[Records shown start]
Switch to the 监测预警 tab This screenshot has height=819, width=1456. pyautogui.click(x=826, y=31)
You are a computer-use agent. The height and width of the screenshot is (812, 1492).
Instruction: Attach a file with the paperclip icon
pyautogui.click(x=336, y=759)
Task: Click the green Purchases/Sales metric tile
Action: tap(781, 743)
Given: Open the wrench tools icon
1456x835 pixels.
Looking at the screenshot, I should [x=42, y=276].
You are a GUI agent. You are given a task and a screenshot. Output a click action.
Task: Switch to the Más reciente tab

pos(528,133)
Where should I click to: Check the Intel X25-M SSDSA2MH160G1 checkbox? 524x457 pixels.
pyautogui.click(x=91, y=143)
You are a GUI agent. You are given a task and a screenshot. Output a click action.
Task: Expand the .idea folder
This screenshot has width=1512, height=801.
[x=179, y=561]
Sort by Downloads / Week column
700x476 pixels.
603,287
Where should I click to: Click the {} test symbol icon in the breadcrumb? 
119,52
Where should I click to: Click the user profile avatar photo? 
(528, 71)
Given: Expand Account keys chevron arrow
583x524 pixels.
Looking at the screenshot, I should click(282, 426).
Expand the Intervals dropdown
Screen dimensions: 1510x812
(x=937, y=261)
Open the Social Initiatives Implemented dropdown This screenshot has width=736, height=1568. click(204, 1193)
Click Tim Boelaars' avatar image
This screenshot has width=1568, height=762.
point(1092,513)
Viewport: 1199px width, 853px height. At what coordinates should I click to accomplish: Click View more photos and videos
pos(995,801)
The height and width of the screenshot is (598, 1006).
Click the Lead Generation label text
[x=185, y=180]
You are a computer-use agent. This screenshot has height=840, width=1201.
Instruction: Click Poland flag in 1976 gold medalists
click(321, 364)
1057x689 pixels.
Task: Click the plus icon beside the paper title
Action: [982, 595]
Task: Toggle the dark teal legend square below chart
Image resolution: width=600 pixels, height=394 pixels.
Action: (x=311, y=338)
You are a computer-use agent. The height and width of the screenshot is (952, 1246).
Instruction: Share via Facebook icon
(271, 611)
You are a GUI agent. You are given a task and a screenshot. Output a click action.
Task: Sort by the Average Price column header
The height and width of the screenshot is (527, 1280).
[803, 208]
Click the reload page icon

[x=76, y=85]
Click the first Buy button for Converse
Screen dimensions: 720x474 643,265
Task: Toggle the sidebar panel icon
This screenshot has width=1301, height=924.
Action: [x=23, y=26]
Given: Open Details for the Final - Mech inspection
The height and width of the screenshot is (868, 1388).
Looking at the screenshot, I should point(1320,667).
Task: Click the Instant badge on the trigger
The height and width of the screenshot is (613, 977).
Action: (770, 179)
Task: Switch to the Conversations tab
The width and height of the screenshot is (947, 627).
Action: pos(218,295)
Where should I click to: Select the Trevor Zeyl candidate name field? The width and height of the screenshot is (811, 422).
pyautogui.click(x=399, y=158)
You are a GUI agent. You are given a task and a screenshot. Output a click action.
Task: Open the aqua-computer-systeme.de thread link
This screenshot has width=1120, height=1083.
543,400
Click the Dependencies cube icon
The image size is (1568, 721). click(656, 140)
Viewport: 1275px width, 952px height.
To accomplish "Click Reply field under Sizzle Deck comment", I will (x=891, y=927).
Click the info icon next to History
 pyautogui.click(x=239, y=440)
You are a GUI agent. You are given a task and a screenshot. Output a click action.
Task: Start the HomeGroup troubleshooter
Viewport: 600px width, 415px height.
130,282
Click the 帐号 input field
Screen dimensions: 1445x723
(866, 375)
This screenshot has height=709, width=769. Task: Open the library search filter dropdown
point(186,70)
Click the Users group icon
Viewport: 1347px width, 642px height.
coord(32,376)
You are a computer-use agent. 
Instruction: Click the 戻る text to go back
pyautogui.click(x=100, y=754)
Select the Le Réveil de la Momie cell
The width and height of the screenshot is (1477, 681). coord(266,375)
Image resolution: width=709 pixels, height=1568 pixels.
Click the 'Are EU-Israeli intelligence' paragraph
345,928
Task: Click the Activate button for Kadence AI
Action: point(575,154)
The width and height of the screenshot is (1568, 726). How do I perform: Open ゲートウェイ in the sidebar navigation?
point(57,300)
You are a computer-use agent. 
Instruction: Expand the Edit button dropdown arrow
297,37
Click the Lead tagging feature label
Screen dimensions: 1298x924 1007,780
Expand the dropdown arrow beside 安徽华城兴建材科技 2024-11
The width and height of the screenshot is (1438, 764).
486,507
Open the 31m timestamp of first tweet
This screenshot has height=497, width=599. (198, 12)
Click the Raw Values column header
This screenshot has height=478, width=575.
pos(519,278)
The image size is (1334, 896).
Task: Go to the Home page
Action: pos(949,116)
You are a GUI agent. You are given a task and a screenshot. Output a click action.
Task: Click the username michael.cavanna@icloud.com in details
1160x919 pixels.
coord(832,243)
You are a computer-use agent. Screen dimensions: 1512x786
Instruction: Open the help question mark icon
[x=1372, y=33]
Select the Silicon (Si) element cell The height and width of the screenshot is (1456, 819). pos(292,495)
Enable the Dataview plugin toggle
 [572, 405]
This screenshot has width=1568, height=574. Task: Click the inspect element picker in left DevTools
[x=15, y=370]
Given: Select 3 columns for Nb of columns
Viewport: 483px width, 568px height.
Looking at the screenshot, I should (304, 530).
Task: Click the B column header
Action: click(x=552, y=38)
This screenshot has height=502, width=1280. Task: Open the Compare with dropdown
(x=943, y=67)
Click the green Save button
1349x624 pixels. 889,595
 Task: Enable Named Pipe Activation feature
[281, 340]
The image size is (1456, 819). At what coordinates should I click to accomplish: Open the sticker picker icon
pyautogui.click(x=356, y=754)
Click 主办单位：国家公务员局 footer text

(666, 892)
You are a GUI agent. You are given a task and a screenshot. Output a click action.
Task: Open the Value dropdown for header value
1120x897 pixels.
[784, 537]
[Records shown end]
Brief ▸ Put every line of the material above into a numbered list, skipping the blank lines.

Answer below ▸
1. Switch to the 监测预警 tab This screenshot has height=819, width=1456. pyautogui.click(x=826, y=31)
2. You are a computer-use agent. The height and width of the screenshot is (812, 1492).
3. Instruction: Attach a file with the paperclip icon
4. pyautogui.click(x=336, y=759)
5. Task: Click the green Purchases/Sales metric tile
6. Action: tap(781, 743)
7. Given: Open the wrench tools icon
8. 1456x835 pixels.
9. Looking at the screenshot, I should [x=42, y=276].
10. You are a GUI agent. You are given a task and a screenshot. Output a click action.
11. Task: Switch to the Más reciente tab
12. pos(528,133)
13. Where should I click to: Check the Intel X25-M SSDSA2MH160G1 checkbox? 524x457 pixels.
14. pyautogui.click(x=91, y=143)
15. You are a GUI agent. You are given a task and a screenshot. Output a click action.
16. Task: Expand the .idea folder
17. This screenshot has width=1512, height=801.
18. [x=179, y=561]
19. Sort by Downloads / Week column
20. 700x476 pixels.
21. 603,287
22. Where should I click to: Click the {} test symbol icon in the breadcrumb? 
23. 119,52
24. Where should I click to: Click the user profile avatar photo? 
25. (528, 71)
26. Given: Expand Account keys chevron arrow
27. 583x524 pixels.
28. Looking at the screenshot, I should click(282, 426).
29. Expand the Intervals dropdown
30. Screen dimensions: 1510x812
31. (x=937, y=261)
32. Open the Social Initiatives Implemented dropdown This screenshot has width=736, height=1568. click(204, 1193)
33. Click Tim Boelaars' avatar image
34. This screenshot has width=1568, height=762.
35. point(1092,513)
36. Viewport: 1199px width, 853px height. At what coordinates should I click to accomplish: Click View more photos and videos
37. pos(995,801)
38. The height and width of the screenshot is (598, 1006).
39. Click the Lead Generation label text
40. [x=185, y=180]
41. You are a computer-use agent. This screenshot has height=840, width=1201.
42. Instruction: Click Poland flag in 1976 gold medalists
43. click(321, 364)
44. 1057x689 pixels.
45. Task: Click the plus icon beside the paper title
46. Action: [982, 595]
47. Task: Toggle the dark teal legend square below chart
48. Image resolution: width=600 pixels, height=394 pixels.
49. Action: (x=311, y=338)
50. You are a computer-use agent. The height and width of the screenshot is (952, 1246).
51. Instruction: Share via Facebook icon
52. (271, 611)
53. You are a GUI agent. You are given a task and a screenshot. Output a click action.
54. Task: Sort by the Average Price column header
55. The height and width of the screenshot is (527, 1280).
56. [803, 208]
57. Click the reload page icon
58. [x=76, y=85]
59. Click the first Buy button for Converse
60. Screen dimensions: 720x474 643,265
61. Task: Toggle the sidebar panel icon
62. This screenshot has width=1301, height=924.
63. Action: [x=23, y=26]
64. Given: Open Details for the Final - Mech inspection
65. The height and width of the screenshot is (868, 1388).
66. Looking at the screenshot, I should point(1320,667).
67. Task: Click the Instant badge on the trigger
68. The height and width of the screenshot is (613, 977).
69. Action: (770, 179)
70. Task: Switch to the Conversations tab
71. The width and height of the screenshot is (947, 627).
72. Action: pos(218,295)
73. Where should I click to: Select the Trevor Zeyl candidate name field? The width and height of the screenshot is (811, 422).
74. pyautogui.click(x=399, y=158)
75. You are a GUI agent. You are given a task and a screenshot. Output a click action.
76. Task: Open the aqua-computer-systeme.de thread link
77. This screenshot has width=1120, height=1083.
78. 543,400
79. Click the Dependencies cube icon
80. The image size is (1568, 721). click(656, 140)
81. Viewport: 1275px width, 952px height.
82. To accomplish "Click Reply field under Sizzle Deck comment", I will (x=891, y=927).
83. Click the info icon next to History
84.  pyautogui.click(x=239, y=440)
85. You are a GUI agent. You are given a task and a screenshot. Output a click action.
86. Task: Start the HomeGroup troubleshooter
87. Viewport: 600px width, 415px height.
88. 130,282
89. Click the 帐号 input field
90. Screen dimensions: 1445x723
91. (866, 375)
92. This screenshot has height=709, width=769. Task: Open the library search filter dropdown
93. point(186,70)
94. Click the Users group icon
95. Viewport: 1347px width, 642px height.
96. coord(32,376)
97. You are a computer-use agent. 
98. Instruction: Click the 戻る text to go back
99. pyautogui.click(x=100, y=754)
100. Select the Le Réveil de la Momie cell
101. The width and height of the screenshot is (1477, 681). coord(266,375)
102. Image resolution: width=709 pixels, height=1568 pixels.
103. Click the 'Are EU-Israeli intelligence' paragraph
104. 345,928
105. Task: Click the Activate button for Kadence AI
106. Action: point(575,154)
107. The width and height of the screenshot is (1568, 726). How do I perform: Open ゲートウェイ in the sidebar navigation?
108. point(57,300)
109. You are a computer-use agent. 
110. Instruction: Expand the Edit button dropdown arrow
111. 297,37
112. Click the Lead tagging feature label
113. Screen dimensions: 1298x924 1007,780
114. Expand the dropdown arrow beside 安徽华城兴建材科技 2024-11
115. The width and height of the screenshot is (1438, 764).
116. 486,507
117. Open the 31m timestamp of first tweet
118. This screenshot has height=497, width=599. (198, 12)
119. Click the Raw Values column header
120. This screenshot has height=478, width=575.
121. pos(519,278)
122. The image size is (1334, 896).
123. Task: Go to the Home page
124. Action: pos(949,116)
125. You are a GUI agent. You are given a task and a screenshot. Output a click action.
126. Task: Click the username michael.cavanna@icloud.com in details
127. 1160x919 pixels.
128. coord(832,243)
129. You are a computer-use agent. Screen dimensions: 1512x786
130. Instruction: Open the help question mark icon
131. [x=1372, y=33]
132. Select the Silicon (Si) element cell The height and width of the screenshot is (1456, 819). pos(292,495)
133. Enable the Dataview plugin toggle
134.  [572, 405]
135. This screenshot has width=1568, height=574. Task: Click the inspect element picker in left DevTools
136. [x=15, y=370]
137. Given: Select 3 columns for Nb of columns
138. Viewport: 483px width, 568px height.
139. Looking at the screenshot, I should (304, 530).
140. Task: Click the B column header
141. Action: click(x=552, y=38)
142. This screenshot has height=502, width=1280. Task: Open the Compare with dropdown
143. (x=943, y=67)
144. Click the green Save button
145. 1349x624 pixels. 889,595
146.  Task: Enable Named Pipe Activation feature
147. [281, 340]
148. The image size is (1456, 819). At what coordinates should I click to accomplish: Open the sticker picker icon
149. pyautogui.click(x=356, y=754)
150. Click 主办单位：国家公务员局 footer text
151. (666, 892)
152. You are a GUI agent. You are given a task and a screenshot. Output a click action.
153. Task: Open the Value dropdown for header value
154. 1120x897 pixels.
155. [784, 537]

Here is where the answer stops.